§ **Given instruction**
Below is a mailing-list post on split infinitives. Copy out the part between "Jerry Friedman jerry_friedman" and "one of mine.", inclusive.
++++ Document passage
(urth) OT: split infinitive

Jerry Friedman jerry_friedman at yahoo.com
Thu Jul 30 17:20:36 PDT 2009


--- On Wed, 7/29/09, James Wynn <crushtv at gmail.com> wrote:
Jerry: > >>> Speaking of pet peeves,
> that article hit one of mine.
> >>> Lowth's grammar book never mentions split
> infinitives.
> >>> Yes, I read the whole book looking for
> that.  Everything
> >>> I know about split infinitives (and some
> things other
> >>> people know) is at
> >>> http://en.wikipedia.org/wiki/Split_infinitive
> 
> >> I was taught that the rule against split
> infinitives comes from the
> >> oppression of Latin grammar imposed on English.
> > .Latin infinitives are one word; hence English
> infinitives
> >> must be treated as one word.
> 
> > I'd be interested in any citation earlier than the
> one
> > in the Wikipedia article (John Opdycke, 1941).
++++++++
++++ Supplied information
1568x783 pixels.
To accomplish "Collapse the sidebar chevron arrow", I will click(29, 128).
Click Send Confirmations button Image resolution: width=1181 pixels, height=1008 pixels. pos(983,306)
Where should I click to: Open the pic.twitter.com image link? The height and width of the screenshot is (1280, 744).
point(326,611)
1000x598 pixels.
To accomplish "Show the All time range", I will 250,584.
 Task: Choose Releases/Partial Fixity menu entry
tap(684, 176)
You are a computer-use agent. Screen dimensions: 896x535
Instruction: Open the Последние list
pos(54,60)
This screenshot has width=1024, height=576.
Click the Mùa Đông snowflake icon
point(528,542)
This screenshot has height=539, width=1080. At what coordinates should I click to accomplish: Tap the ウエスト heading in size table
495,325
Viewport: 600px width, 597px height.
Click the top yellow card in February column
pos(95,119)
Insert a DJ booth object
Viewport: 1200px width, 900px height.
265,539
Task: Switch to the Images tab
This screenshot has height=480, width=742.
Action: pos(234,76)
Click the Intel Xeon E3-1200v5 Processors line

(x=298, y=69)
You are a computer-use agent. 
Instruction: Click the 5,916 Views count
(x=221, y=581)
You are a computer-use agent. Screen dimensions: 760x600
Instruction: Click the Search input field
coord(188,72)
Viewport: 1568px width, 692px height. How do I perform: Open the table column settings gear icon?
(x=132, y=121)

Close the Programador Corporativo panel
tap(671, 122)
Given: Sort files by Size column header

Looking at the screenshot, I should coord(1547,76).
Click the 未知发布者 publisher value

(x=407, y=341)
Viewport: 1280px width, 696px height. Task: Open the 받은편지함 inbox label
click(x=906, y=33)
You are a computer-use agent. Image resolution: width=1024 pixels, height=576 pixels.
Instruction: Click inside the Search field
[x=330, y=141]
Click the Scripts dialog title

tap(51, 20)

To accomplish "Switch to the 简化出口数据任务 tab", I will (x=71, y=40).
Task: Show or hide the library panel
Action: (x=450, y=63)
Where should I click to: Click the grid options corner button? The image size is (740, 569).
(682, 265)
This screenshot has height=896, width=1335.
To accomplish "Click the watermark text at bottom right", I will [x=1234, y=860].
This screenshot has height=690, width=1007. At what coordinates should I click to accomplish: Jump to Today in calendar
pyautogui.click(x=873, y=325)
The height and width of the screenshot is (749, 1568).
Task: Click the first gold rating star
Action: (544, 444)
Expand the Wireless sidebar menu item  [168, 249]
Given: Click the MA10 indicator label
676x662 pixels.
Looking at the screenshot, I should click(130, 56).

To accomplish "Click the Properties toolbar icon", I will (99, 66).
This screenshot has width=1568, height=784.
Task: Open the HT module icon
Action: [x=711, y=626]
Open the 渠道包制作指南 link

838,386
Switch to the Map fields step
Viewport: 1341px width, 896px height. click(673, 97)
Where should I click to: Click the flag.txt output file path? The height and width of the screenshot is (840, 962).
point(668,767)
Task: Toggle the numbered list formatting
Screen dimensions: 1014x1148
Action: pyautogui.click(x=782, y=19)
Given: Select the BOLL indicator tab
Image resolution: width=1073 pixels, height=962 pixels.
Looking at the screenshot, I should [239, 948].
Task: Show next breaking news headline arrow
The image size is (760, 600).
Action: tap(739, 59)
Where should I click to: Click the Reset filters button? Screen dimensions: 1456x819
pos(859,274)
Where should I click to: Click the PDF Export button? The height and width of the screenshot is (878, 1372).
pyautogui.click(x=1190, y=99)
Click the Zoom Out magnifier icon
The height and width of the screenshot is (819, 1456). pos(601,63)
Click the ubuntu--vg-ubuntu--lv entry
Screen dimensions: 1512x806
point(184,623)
++++++++
§ **Task output**
Jerry Friedman jerry_friedman at yahoo.com
Thu Jul 30 17:20:36 PDT 2009


--- On Wed, 7/29/09, James Wynn <crushtv at gmail.com> wrote:
Jerry: > >>> Speaking of pet peeves,
> that article hit one of mine.